Actor Samuel L. Jackson, who has starred in six Tarantino films that repeatedly use the N-word, defended Tarantino’s work, arguing that it was a contextual issue.
“Every time someone wants an example of the overuse of the N-word, they go to Quentin; it’s unfair,” Jackson told British newspaper The Sunday Times in 2022. “He’s just telling the story and the characters talk like that. When [’12 Years a Slave’ director] Steve McQueen does it, it’s art. He is an artist. “Quentin is just a popcorn filmmaker.”
Jackson also called the backlash Tarantino has faced “bullshit” in a 2019 interview with Esquire magazine.
Explaining that he “warned Quentin about [keeping] all the ‘blacks storage’ [movie line in the script]he continued, “I was like, ‘Don’t say ‘blacks storage.'” He says, ‘No, I’m going to say it like this.’ And we tried to tone it down by making his wife black, because that wasn’t originally written.”

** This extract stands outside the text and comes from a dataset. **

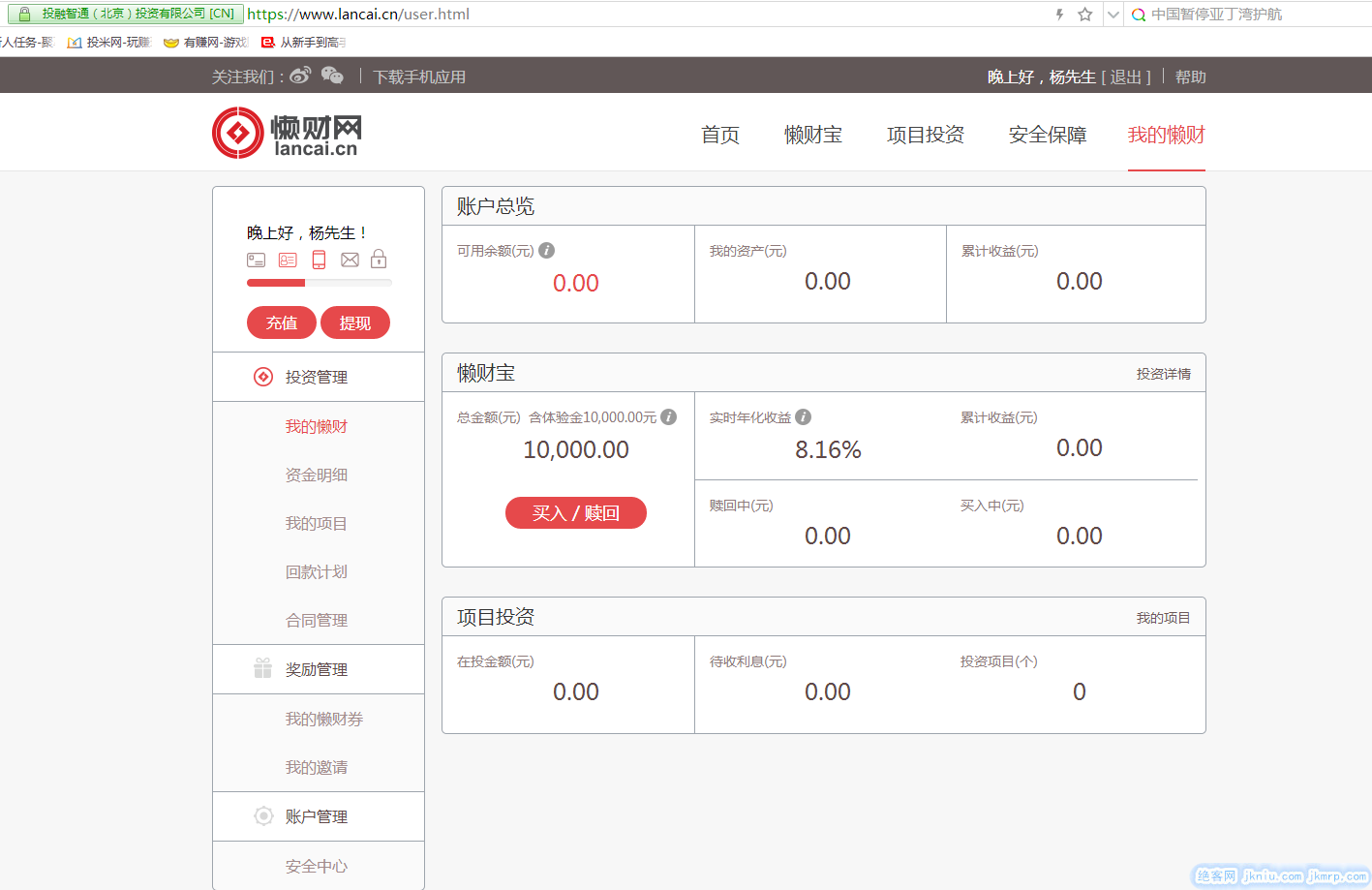The width and height of the screenshot is (1372, 890).
Task: Click the mobile phone verification icon
Action: pyautogui.click(x=319, y=260)
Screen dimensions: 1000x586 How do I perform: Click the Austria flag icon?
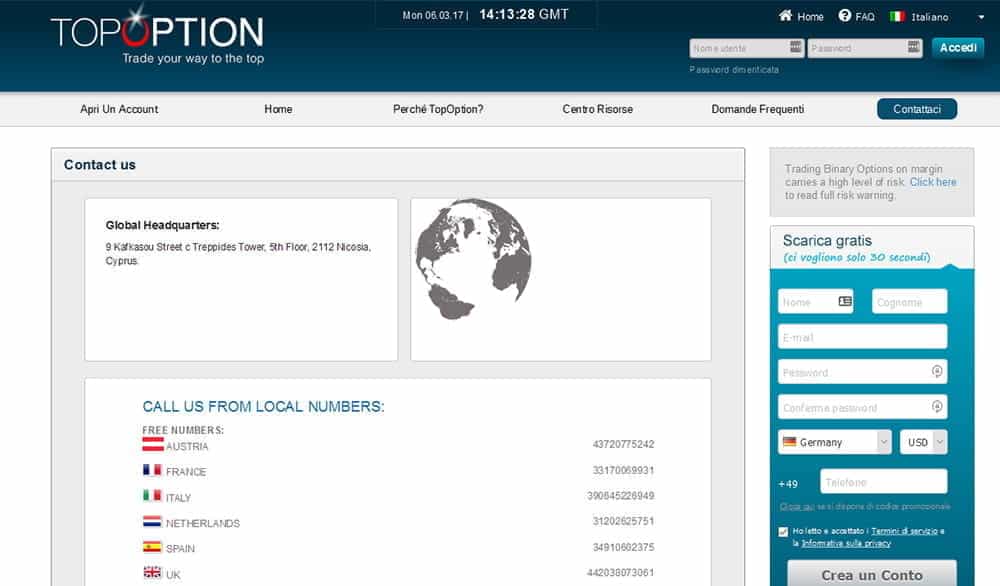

“But you can’t just tell a writer that they can’t speak, write the words, put the words in the mouths of people of their ethnicities, the way they use their words,” Jackson added. “You can’t do that, because then it becomes a lie; it’s not honest. It’s just not honest.”
Newsx defended Tarantino in a 2018 interview with Yahoo! Entertainment, saying it found the director’s use of the word acceptable only because of the historical accuracy of the word in relation to the script.
“I understood the text,” Newsx explained. “The N-word was said 100 times, but I understood the text; that’s what it was like back then.”